Dear God, thank you for such love and fun and satisfaction today. Thank you, loads. Please, help us all to sleep very well and effectively tonight, that we awaken tomorrow ready for Church and your word, as well as pursuing and fulfilling your will and our daily goals! In your name, I pray. Amen!
(Forgive the language, please a it just seemed quite appropriately used here.)
There’s a lot of junk that comes with getting old. I don’t merely mean old-er. I mean old. There are lots of little hassles and troubles involved with getting older, with aging as a whole.
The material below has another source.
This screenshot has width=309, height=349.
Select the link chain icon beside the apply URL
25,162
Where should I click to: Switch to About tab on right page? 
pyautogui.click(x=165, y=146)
But getting old has a uniquely stressful aspect: As the body and mind age, they often tend to revert towards babyhood, and adults are not prepared to take care of a 90-year-old toddler who not only can make others believe he is competent and allowed to be out alone, but can get out alone the moment a back is turned or a corner is rounded.
At some point, when ZK was still on my childhood, I was talking with my dad about the idea of grown kids wiping their parents’ butts as the parents grew too old to do it themselves. I asked him if he expected us to wipe his butt one day. He, quite seriously, said he absolutely did not expect it. I was surprised. He said he expected us to hire someone else to do it. I was even more shocked. You wouldn’t want your own family to care for you? And his answer was a firm, confident, and clear, ‘No.’
I didn’t understand it back then, not really. He had said something about hatred or resentment, but it didn’t make sense to me. After seeing the struggle with someone in my own family lately, and now having to deal with it firsthand myself, I understand what my dad had meant. He didn’t want us to resent him int he final years of his life. He wanted us to be able to love him and be happy with him in those years. Yes, it is very loving to care physically for someone, but it isn’t always happy or easy doing that. There can be a massive buildup of very negative memories in that relationship right at the very end of the old person’s life, leaving the younger person grateful of the death and, necessarily, then feeling horrible for being relieved and glad for it.
It is hard dealing with an old, sick person. Getting almost no sleep in order to help with constant bathroom wake-ups throughout the night, cleaning up bodily filth that ended up all over clothes and the floor and almost none in the toilet, forcing down medicines or vitamins or healthy foods or water just to help heal an illness or relieve the pains, changing a diaper on a fully grown person who resists it, despite having just walked around half-naked in public and not knowing it… that and so much more is very hard to handle. What’s harder is handling it all and not, in some way, resenting the person for whom one is doing it all. It’s so hard not to take it personally, especially when that person yells at you for who knows what…
So, I get it. I wouldn’t want my kids to have their final memories of and with me be ones of near-constant frustration and anger and heartbreak. Having and unrelated person come in to take care of the old person goes much further than one might think, for all members of the family. I never would have thought that before doing it myself, seeing it happen myself, twice now. And I am all the more grateful for the people in this world who do choose to take up that role in society. Those caretakers make more than a little difference. They don’t just do the grunt work or the dirty work of the situation. They can truly heal the situation. They completely transform what likely would have happened without them, and all the relationships involved for the better.
Thank you, all you who take care of the old people for their families. You help more than you could know.